Explanation: ***Kidney*** - Bellini duct carcinoma is a **rare and aggressive subtype of renal cell carcinoma (RCC)**, originating from the collecting ducts of Bellini in the kidney. [1] - It accounts for a very small percentage of all RCCs and is characterized by a **poor prognosis**. *Liver* - The liver is affected by primary cancers like **hepatocellular carcinoma** and **cholangiocarcinoma**, or by metastatic disease, none of which arise from Bellini ducts. - Bellini ducts are structures **exclusive to the kidney**, not found in the liver. *Spleen* - Primary cancers of the spleen are **extremely rare**, with most malignant lesions being **lymphomas** or metastases. [2] - The spleen is a **lymphoid organ** and does not contain Bellini ducts. *Heart* - Primary cardiac tumors are uncommon, with the majority being **benign myxomas**. Malignant tumors include **sarcomas**. - The heart's anatomy is distinct and **does not contain any structures analogous to Bellini ducts**. **References:** [1] Kumar V, Abbas AK, et al.. Robbins and Cotran Pathologic Basis of Disease. 9th ed. The Kidney, pp. 959-961. [2] Kumar V, Abbas AK, et al.. Robbins and Cotran Pathologic Basis of Disease. 9th ed.
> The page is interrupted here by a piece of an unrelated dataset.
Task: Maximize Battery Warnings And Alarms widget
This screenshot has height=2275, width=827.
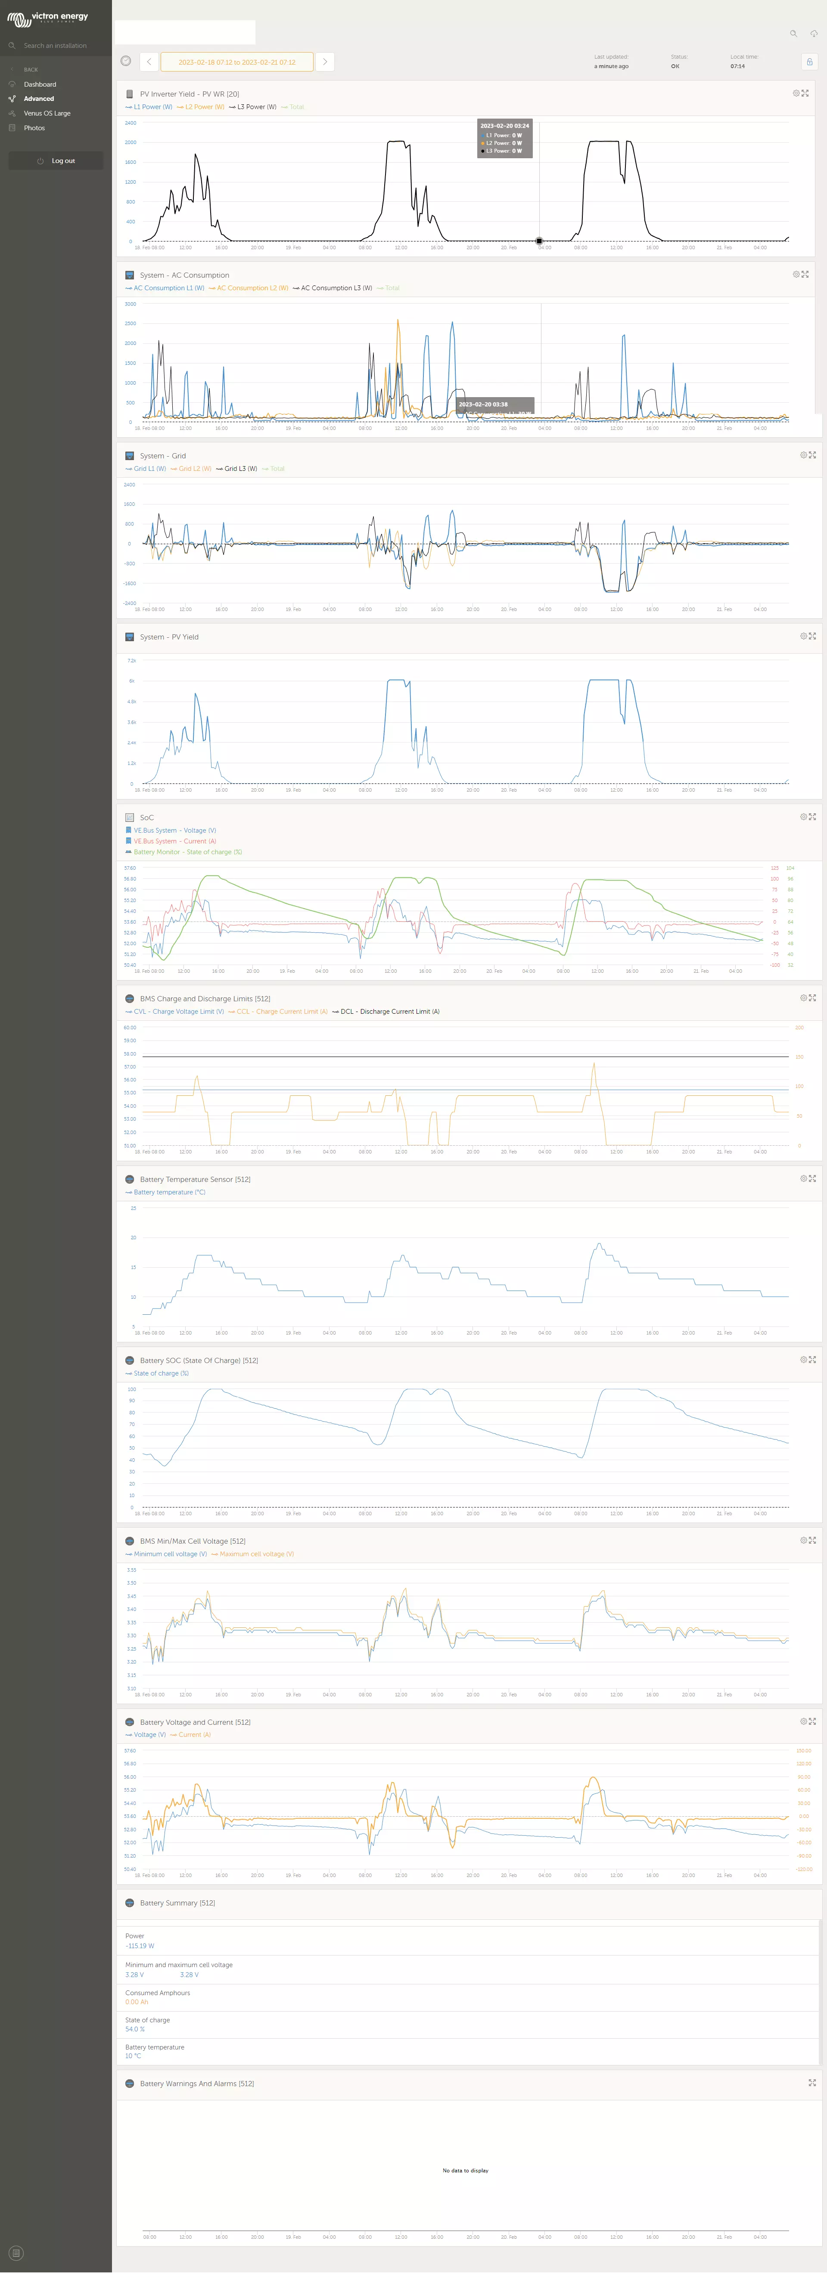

Diseases of White Blood Cells, Lymph Nodes, Spleen, and Thymus, pp. 605-606.

Question 19: Which type of necrosis is characterized by deposition of immune complexes and fibrin in the walls of blood vessels?

A. Liquefactive necrosis
B. Coagulative necrosis
C. Caseous necrosis
D. Fibrinoid necrosis (Correct Answer)

Explanation: ***Fibrinoid necrosis*** - This type of necrosis is classically associated with **immune-mediated vascular damage**, where antigen-antibody complexes are deposited in arterial walls [2]. - The microscopic appearance is characterized by bright pink, amorphous material composed of **fibrin and immune complexes**, giving a fibrin-like staining pattern [1]. *Liquefactive necrosis* - Characterized by the **dissolution of dead cells into a viscous liquid mass**, often seen in bacterial infections or brain infarcts. - The necrotic tissue is replaced by inflammatory cells and fluid, rather than immune complex deposits. *Coagulative necrosis* - Occurs due to **ischemia**, leading to protein denaturation and preservation of cell outlines for a period. - It does not involve the deposition of immune complexes or fibrin in vessel walls. *Caseous necrosis* - A form of coagulative necrosis associated with **tuberculosis**, characterized by a friable, "cheese-like" appearance. - It primarily involves granulomatous inflammation and macrophage accumulation, not immune complex deposition in blood vessels. **References:** [1] Kumar V, Abbas AK, et al.. Robbins and Cotran Pathologic Basis of Disease. 9th ed. Diseases of Infancy and Childhood, pp. 514-518. [2] Kumar V, Abbas AK, et al.. Robbins and Cotran Pathologic Basis of Disease. 9th ed. Diseases of the Immune System, pp. 214-242.